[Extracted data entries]
********************

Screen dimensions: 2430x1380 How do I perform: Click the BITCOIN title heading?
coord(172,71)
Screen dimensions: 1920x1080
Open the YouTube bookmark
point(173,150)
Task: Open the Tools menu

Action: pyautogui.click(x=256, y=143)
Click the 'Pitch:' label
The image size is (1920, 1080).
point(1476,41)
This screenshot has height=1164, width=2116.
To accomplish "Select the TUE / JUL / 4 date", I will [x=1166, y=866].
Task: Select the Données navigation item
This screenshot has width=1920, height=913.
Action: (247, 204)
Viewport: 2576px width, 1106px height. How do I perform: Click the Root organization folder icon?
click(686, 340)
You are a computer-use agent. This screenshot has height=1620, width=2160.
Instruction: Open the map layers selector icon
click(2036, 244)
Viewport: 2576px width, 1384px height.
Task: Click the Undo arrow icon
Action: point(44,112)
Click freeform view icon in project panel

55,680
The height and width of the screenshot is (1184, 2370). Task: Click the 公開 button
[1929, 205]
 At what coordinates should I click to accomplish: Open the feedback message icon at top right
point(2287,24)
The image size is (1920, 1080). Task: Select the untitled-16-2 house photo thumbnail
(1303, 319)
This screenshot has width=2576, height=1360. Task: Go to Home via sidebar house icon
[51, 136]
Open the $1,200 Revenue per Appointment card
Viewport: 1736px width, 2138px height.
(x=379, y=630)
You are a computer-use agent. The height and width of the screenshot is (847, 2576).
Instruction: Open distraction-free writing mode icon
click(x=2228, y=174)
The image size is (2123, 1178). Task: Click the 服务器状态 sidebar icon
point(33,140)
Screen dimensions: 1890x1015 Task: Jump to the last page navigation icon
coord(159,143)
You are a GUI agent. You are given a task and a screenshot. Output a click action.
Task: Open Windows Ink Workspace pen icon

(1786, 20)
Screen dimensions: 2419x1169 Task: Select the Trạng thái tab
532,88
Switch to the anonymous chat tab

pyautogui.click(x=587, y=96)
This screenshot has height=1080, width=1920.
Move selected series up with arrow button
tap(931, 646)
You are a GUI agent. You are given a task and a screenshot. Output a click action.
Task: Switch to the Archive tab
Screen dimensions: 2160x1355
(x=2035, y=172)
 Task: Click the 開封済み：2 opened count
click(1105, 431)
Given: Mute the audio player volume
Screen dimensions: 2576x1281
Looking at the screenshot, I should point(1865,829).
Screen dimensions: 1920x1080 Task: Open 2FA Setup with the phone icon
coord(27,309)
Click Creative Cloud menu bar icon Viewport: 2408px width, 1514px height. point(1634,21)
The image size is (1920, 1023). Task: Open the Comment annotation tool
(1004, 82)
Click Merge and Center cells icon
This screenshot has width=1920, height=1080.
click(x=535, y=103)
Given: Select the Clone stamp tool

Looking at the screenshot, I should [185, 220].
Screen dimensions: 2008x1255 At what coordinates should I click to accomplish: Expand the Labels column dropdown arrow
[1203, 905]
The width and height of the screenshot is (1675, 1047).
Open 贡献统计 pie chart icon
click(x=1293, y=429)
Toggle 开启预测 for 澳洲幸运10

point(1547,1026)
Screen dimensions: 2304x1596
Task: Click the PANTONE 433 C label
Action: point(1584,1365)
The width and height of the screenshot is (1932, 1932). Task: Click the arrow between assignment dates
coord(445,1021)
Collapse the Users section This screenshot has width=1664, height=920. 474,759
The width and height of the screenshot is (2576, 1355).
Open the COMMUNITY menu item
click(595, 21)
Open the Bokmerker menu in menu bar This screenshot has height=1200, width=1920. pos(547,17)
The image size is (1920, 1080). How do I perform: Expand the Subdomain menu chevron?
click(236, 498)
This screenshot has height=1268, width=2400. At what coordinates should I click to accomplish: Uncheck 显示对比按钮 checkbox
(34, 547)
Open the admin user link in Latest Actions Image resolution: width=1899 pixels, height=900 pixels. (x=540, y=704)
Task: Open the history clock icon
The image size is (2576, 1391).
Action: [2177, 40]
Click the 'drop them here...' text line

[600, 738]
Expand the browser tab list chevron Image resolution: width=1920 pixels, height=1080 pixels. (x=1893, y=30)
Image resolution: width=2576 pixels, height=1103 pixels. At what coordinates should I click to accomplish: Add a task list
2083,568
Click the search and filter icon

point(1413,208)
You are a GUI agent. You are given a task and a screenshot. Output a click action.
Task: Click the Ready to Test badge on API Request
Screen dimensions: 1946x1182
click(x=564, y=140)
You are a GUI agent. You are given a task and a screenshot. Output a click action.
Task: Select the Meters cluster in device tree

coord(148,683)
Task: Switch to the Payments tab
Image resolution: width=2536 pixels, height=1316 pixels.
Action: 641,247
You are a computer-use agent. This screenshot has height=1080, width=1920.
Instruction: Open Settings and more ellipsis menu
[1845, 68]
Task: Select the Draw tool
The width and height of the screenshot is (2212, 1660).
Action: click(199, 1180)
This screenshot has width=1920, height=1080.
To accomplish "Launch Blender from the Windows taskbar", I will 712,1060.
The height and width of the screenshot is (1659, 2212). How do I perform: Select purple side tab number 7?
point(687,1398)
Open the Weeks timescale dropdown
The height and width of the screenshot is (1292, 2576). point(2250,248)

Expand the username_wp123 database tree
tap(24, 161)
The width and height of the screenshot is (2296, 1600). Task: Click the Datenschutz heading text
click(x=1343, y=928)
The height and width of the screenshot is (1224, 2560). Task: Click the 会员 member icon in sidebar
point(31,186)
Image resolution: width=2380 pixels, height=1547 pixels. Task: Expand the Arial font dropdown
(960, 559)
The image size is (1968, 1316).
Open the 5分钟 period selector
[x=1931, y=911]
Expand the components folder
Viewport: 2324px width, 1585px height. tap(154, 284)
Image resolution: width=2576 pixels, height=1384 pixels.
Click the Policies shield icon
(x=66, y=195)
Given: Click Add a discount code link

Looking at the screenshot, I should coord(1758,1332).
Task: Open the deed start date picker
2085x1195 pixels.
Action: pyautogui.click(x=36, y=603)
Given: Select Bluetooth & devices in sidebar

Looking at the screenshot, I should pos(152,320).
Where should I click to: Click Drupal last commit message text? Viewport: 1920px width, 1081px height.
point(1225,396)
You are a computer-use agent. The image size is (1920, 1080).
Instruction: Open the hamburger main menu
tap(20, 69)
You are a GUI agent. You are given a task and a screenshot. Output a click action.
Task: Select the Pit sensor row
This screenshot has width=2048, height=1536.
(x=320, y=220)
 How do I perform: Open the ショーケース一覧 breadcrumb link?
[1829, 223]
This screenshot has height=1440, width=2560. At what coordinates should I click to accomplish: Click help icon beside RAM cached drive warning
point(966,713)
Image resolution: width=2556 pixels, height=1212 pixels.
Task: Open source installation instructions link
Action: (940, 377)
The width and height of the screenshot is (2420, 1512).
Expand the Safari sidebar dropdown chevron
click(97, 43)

********************

## Exercise directions
Pull out all lines in the data above that include "will".

## Worked solution
To accomplish "Select the TUE / JUL / 4 date", I will [x=1166, y=866].
To accomplish "Launch Blender from the Windows taskbar", I will 712,1060.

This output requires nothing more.